OBIETTIVO A: Secondo il testo su Plinio il Vecchio, durante quale evento morì l'autore?

Qualche volta i posteri
sono veramente cattivi. Hanno fatto pesare (ma sarebbe più giusto
dire "abbiamo", perché i posteri siamo anche noi), abbiamo
dunque fatto pesare su Plinio Gaio Secondo l'appellativo di Vecchio
(Plinio il Vecchio) che ne ha compromesso gravemente l'immagine
presso i lettori, spargendo un certo sentore di muffa e di polvere
sulla sua opera. Se poi andiamo a controllare le date, ci accorgiamo
che Plinio il Vecchio morì a soli cinquantacinque anni durante la
tragica eruzione del Vesuvio nel 79 dopo Cristo mentre era al comando
della flotta romana di Capo Miseno, e che il nipote Gaio Plinio
Cecilio nominato dai posteri come Plinio il Giovane morì, anno più
anno meno, alla stessa età dello zio. Il lettore ha finalmente la
possibilità di spolverare l'immagine di questo autore da quando
l'editore Einaudi ha iniziato la pubblicazione, con testo latino a
fronte, della sua Storia naturale, opera ponderosa ma anche
fonte di stupori e piaceri inconsueti, fino a ieri introvabile se non
nelle collane straniere dei classici. È uscito da poco il terzo
volume, sui cinque complessivi (Plinio, Storia
naturale, vol. III, "Botanica", pagg. 996).

VOCI MOSTRATE:
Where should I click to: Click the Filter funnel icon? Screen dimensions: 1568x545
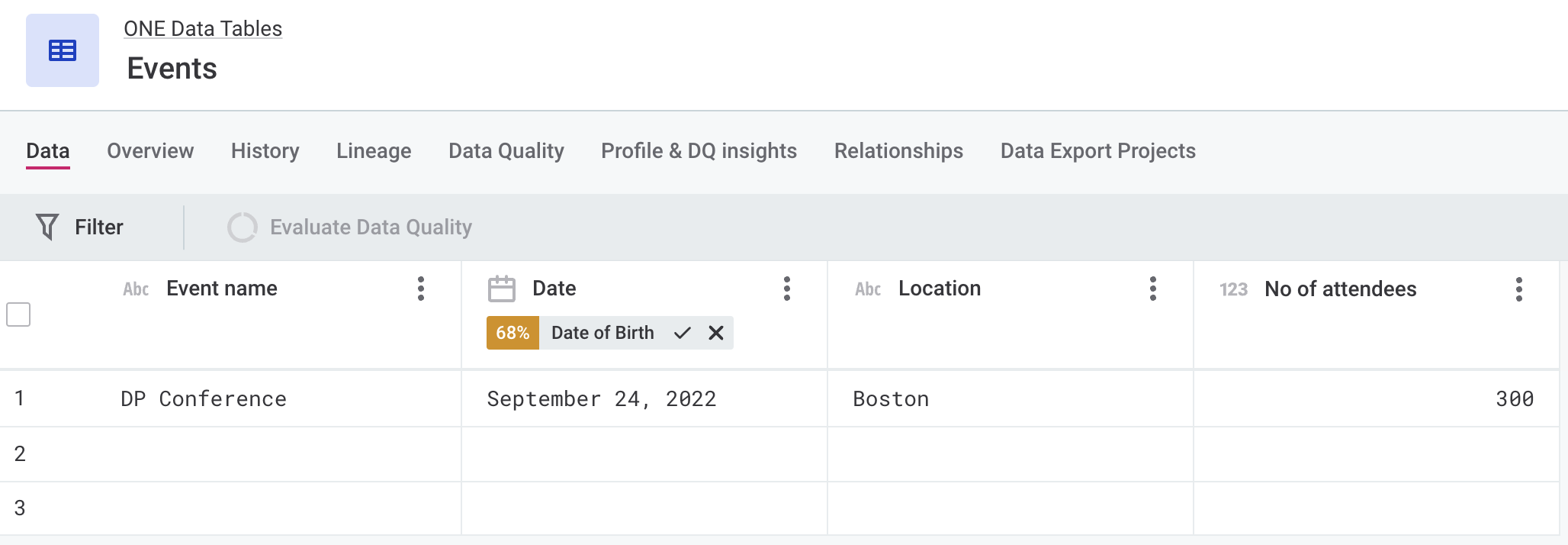click(x=47, y=227)
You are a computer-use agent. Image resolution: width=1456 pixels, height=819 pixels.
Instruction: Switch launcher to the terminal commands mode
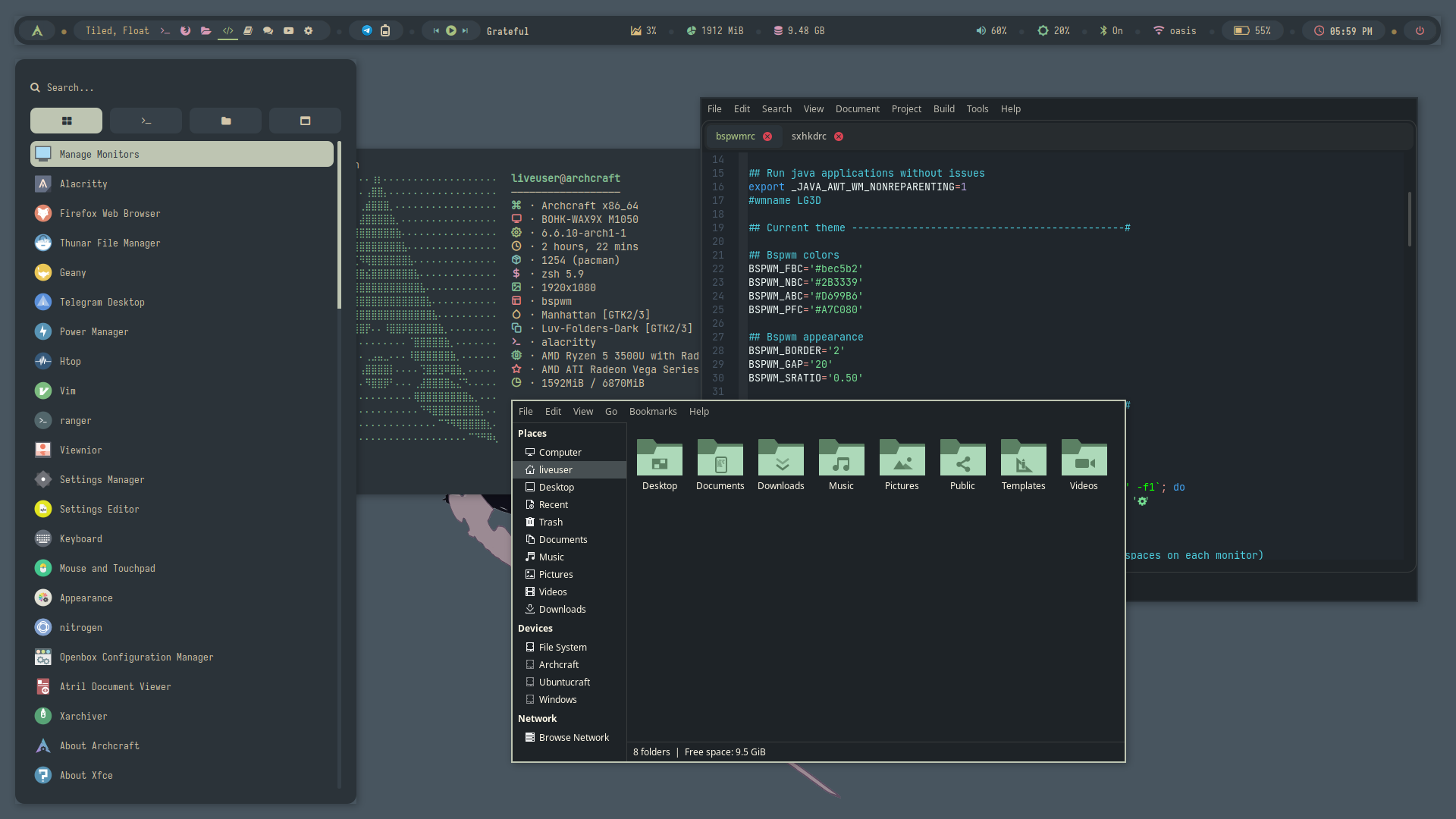(146, 121)
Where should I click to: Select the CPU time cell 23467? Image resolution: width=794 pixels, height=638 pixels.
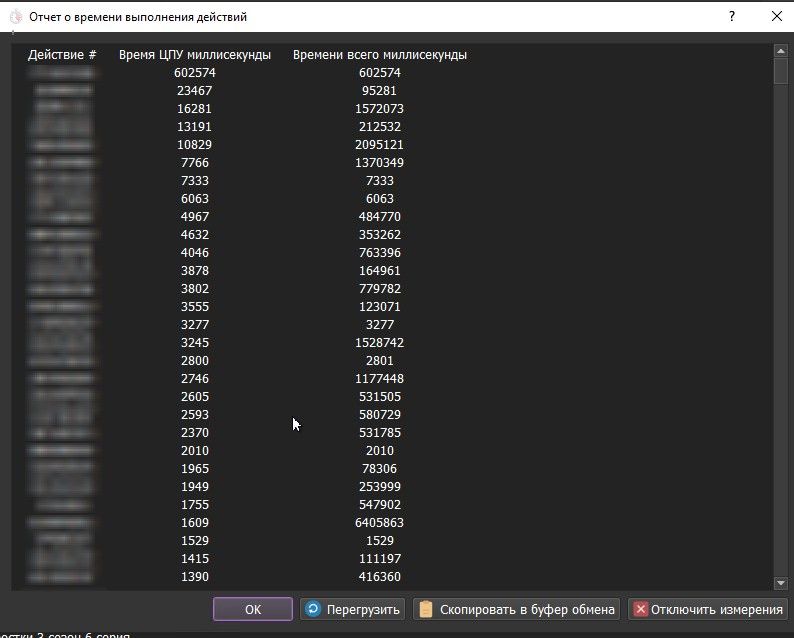pos(195,91)
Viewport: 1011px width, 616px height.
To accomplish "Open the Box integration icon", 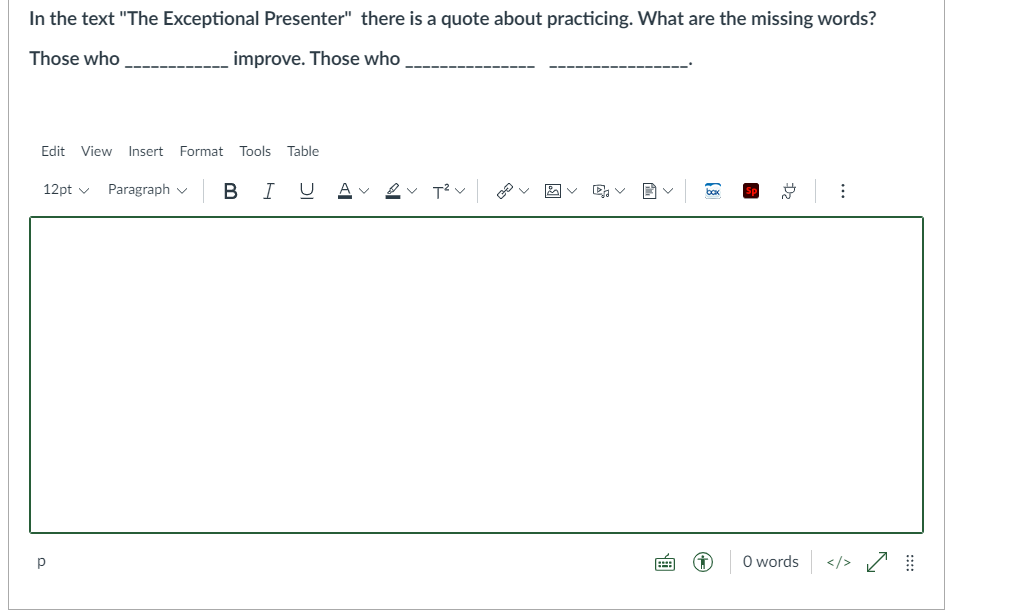I will (712, 190).
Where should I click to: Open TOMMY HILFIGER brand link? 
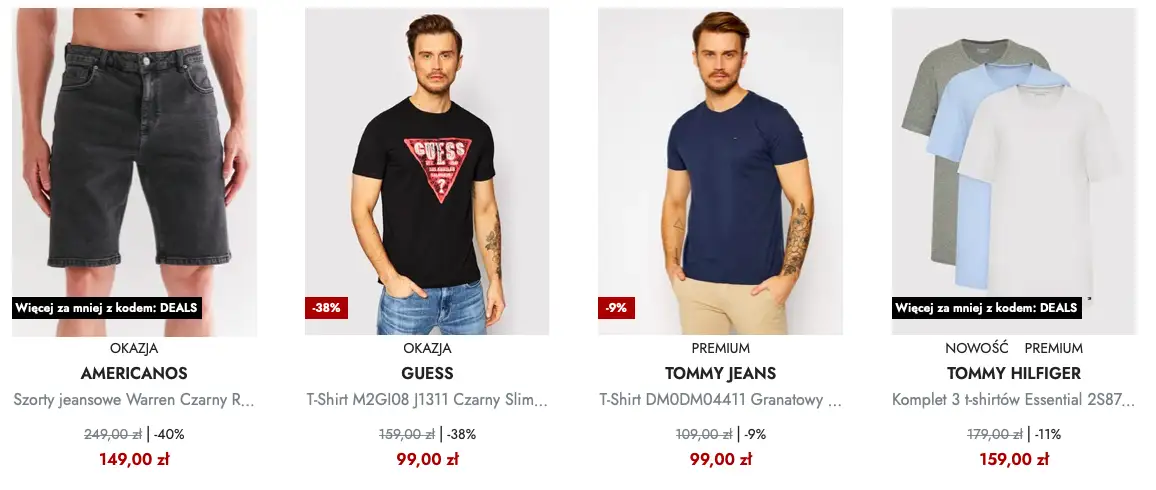[x=1014, y=374]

OBIETTIVO B: Ridimensiona l'elenco, prendendo tutto dalla riga che contiene "Where should I click to: Open" giù fino all'ultima riga dell'elenco, entrambe incluse. Riscrivi quelle righe con le richieste, moltiplica per 0,85 le coordinate nelle risposte arrotondandole all'intero (le metà per eccesso) e non riportare le immagini.

RISPOSTA A: Durante la tragica eruzione del Vesuvio nel 79 dopo Cristo.

RISPOSTA B:
Where should I click to: Open TOMMY HILFIGER brand link? 
[x=862, y=318]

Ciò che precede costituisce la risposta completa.